I pressed my face against the window, trying hard to take it all in. Dusk was now racing ahead of our aircraft, furiously painting the sky in her deep blue shades. A few stubborn rays of the evening sun managed to stab through the clouds. The Mekong and the Nam-khan, twin slivers of gold, snaked through the green hills below, jealously claiming the city of Luang Prabang between them, as their own.
I was finally in Laos. No guidebooks. No homework. Only the anticipation which comes with the promise of the great beyond. I let the city, the country and her people reveal themselves at their own pace – strolling through the many Wats – glittering in their finery during the day and teasing the moonlight in the silence of the night; trekking through verdant fields and forests to take a dip in the icy cold, azure pool formed by a waterfall; stumbling upon monks confounded by algebraic equations on a Sunday morning; sitting in a bench on Phousi Hill and gazing down at the carpet of red and blue tents which only a night market can describe.
Since 1975, Lao has been ruled by a Marxist and communist government. The national flag is the only flag of a current Communist country that does not use the five-pointed star as an emblem. Its similar to the Khmer national flag infact, just a white dot at the center in place of the Angkor Wat insignia.
View of the Luang Prabang town from atop Phousi Hill
The Royal Temple, Haw Pha Bang, houses the enshrined Phra Bang Buddha image, after whom the city is named.
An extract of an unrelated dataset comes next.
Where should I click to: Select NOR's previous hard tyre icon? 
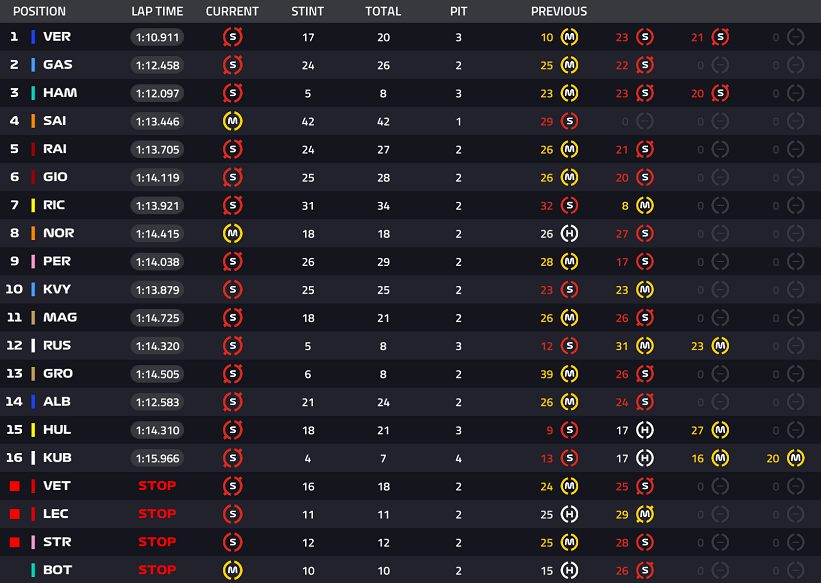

The porch of a traditional Lao style house. “Luang Prabang is an outstanding example of the fusion of traditional architecture and Lao urban structures with those built by the European colonial authorities in the 19th and 20th centuries. Its unique, remarkably well-preserved townscape illustrates a key stage in the blending of these two distinct cultural traditions.”
“Buddhism was introduced to Laos beginning in the eighth century by Mon Buddhist monks and was widespread by the fourteenth century. A number of Laotian kings were important patrons of Buddhism.” A group of young monks gets ready for an outing.
While others are busy completing their homework and solving algebraic equations.
A tuk tuk driver conjures up a hammock for his afternoon siesta.
The tales from Ramayana have acquired local flavors and interpretations over the years. Here, Hanuman was sent to collect monkey eared mushrooms by Sita, and not Sanjeevini Booti to save Lakshman’s life. He picked up the entire hill irrespective.
Children of the Hmong midland tribe. Hill tribes have already adopted elements of the mainstream. The traditional finery and embellishments are now reserved for the New Year celebrations.
Tempos arrive into the tourist area each afternoon. The locals break short their commute naps, rub their eyes and offload their wares, packed in rainbow colored gunny bags. Its time to set up the night market. Laos remains one of the poorest countries in Southeast Asia. Earning a living is not easy for most. Many Laons pick up two to three jobs through the year to make ends meet.
A monastery in Laos
Many young monks look forward to conversing with tourists, it helps them brush their English speaking skills
Kuang Si waterfalls. The lime deposits lend an azzure hue to the pools. After four hours of trekking through fields and forests, this was our final destination.